RECORDS FOR THIS EXERCISE:
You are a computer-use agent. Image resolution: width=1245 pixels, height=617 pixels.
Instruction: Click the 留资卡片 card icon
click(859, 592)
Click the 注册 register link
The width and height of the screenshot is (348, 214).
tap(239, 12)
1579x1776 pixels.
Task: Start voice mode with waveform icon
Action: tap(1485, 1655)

EXERCISE PROMPT:
What is needed is a word-for-word copy of all the records above.

EXPECTED OUTPUT:
You are a computer-use agent. Image resolution: width=1245 pixels, height=617 pixels.
Instruction: Click the 留资卡片 card icon
click(859, 592)
Click the 注册 register link
The width and height of the screenshot is (348, 214).
tap(239, 12)
1579x1776 pixels.
Task: Start voice mode with waveform icon
Action: tap(1485, 1655)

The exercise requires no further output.